Salut les vieux,

Au milieu des années 80 alors que j’avais pour habitude de partir l’été avec mes grands-parents dans le Cantal. En fait je quittais un village mort pour allez dans un autre encore plus mort puisque Lieutadès ne recensait qu’une centaine d’habitant. Mais au nous étions au frais.

Là-bas pas question d’apporter un ordinateur vu qu’il n’y avait même pas la télévision dans les chambres d’hôte. Alors je passais mon temps à lire des revus informatique comme Tilt Magazine ou encore Hebdogiciel, en fantasmant sur mon prochain achat.
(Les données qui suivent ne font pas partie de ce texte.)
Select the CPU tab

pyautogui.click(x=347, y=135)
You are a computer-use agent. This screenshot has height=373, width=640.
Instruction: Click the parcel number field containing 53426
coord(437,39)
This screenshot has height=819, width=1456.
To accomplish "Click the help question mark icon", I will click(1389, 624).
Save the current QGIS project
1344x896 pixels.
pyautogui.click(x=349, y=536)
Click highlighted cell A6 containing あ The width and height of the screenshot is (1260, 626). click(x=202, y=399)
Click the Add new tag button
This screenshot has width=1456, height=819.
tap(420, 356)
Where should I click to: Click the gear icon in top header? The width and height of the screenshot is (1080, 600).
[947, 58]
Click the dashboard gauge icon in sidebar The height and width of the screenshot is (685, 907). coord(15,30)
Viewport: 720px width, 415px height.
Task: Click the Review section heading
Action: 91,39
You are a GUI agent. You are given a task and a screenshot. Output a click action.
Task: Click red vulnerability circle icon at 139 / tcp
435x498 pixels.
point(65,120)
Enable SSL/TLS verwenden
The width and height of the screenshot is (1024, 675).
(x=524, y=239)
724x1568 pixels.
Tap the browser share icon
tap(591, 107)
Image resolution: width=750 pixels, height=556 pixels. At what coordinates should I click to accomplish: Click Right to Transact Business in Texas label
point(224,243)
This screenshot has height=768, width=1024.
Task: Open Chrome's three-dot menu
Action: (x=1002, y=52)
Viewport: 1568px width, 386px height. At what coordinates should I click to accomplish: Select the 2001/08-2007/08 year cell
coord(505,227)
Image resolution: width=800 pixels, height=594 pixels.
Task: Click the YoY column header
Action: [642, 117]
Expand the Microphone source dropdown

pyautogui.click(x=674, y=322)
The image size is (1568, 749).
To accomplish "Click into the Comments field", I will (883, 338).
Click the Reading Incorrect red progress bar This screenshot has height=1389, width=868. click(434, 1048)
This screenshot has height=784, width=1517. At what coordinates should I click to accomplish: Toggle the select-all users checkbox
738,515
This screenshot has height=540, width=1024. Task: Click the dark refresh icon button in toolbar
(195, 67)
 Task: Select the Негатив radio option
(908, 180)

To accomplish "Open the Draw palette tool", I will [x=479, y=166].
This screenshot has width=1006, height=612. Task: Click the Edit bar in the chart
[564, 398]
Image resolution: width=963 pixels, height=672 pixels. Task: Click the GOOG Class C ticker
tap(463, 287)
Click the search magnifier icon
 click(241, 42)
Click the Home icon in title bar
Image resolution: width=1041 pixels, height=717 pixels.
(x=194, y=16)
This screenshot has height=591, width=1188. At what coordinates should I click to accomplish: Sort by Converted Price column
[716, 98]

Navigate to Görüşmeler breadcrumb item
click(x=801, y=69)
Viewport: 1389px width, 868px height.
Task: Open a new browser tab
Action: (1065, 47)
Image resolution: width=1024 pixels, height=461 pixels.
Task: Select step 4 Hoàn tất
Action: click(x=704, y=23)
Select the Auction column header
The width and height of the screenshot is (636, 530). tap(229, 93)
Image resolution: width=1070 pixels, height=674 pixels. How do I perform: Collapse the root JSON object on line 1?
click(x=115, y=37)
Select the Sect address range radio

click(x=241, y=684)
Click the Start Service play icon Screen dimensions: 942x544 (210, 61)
Un jour alors que nous étions dans une ville voisine, je me trouvai face à face avec un magasin plutôt sympas qui vendait un peu de tout, mais surtout avec un petit rayon destiné aux microordinateurs. Sur l’étagère était déposé le seul jeu pour Commodore 64, qui était ma machine à cette époque, et ce jeu était Scarabeus.

IMG_2394

Je n’avais jamais entendu parler de ce jeu mais bien évidemment je fis mon caprice d’enfant gâté pour que l’un de mes grand-parent me l’achète. Et cela a marché. Je passai donc le reste de mes vacances à scruter la notice et prier pour rentrer au plus vite à la maison.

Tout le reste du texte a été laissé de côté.